Since chip development cycles take from three to five years, prospects for a near-term comeback appear uncertain. Nonetheless, under Gelsinger's leadership, investors have at least three good reasons to consider taking a long-term chance on Intel stock, despite the uncertainties.
1. Intel has an inexpensive valuation
Intel's problems have brought one silver lining to the stock for potential new buyers: a low valuation. Intel stock sells at a P/E ratio of about 12, and this compares well with valuations over the last 2.5 years.
Where it does not compare well is with its more sought-after semiconductor peers. On the manufacturing end, TSMC sells for 33 times earnings. On the chip design end, TSMC clients (and Intel competitors) Advanced Micro Devices (NASDAQ:AMD) and Nvidia (NASDAQ:NVDA) are popular enough to generate P/E ratios of around 38 and 93, respectively.
Admittedly, Intel's stock underperformance over the last five years and the lack of revenue growth have weighed on the valuation. Its major peers have dramatically outperformed Intel stock, which grew by only 56% over the last five years.

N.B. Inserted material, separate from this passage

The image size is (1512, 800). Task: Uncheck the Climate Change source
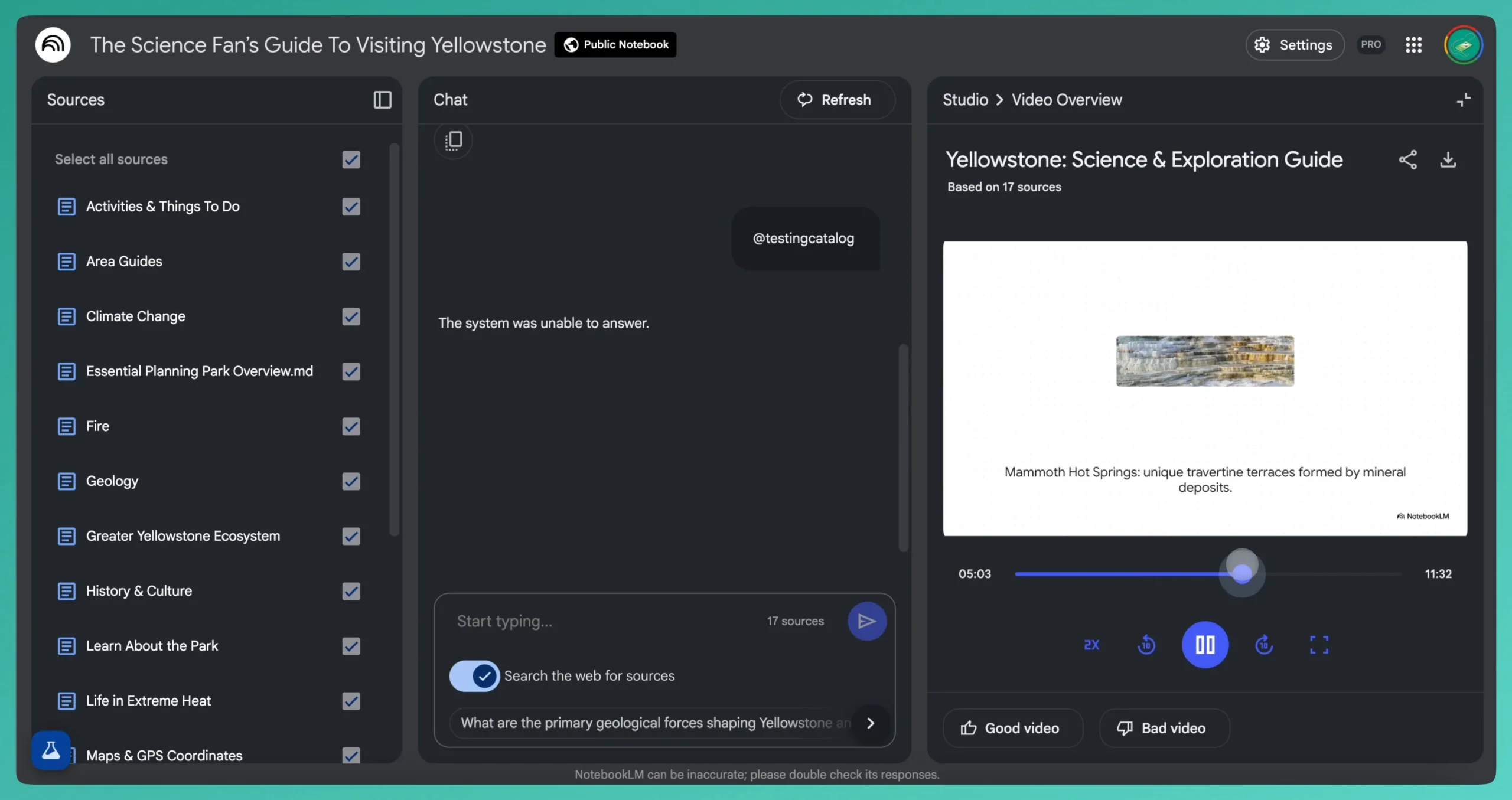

Moreover, even with the recent unexpected surge in chip sales related to the COVID-19 pandemic, Intel experienced only an 8% increase in revenue in fiscal 2020 compared with 2019. It has begun to fall again as revenue for the first six months of 2021 dropped by just under 1% compared with the first two quarters of 2020.
A small part of Intel's issue is its large size. Its $77.9 billion in 2020 revenue surpassed every other semiconductor company except for Samsung. That large sales volume means that for all its challenges, Intel remains an influential player in the chip industry. This at least provides a base upon which it could stage a comeback.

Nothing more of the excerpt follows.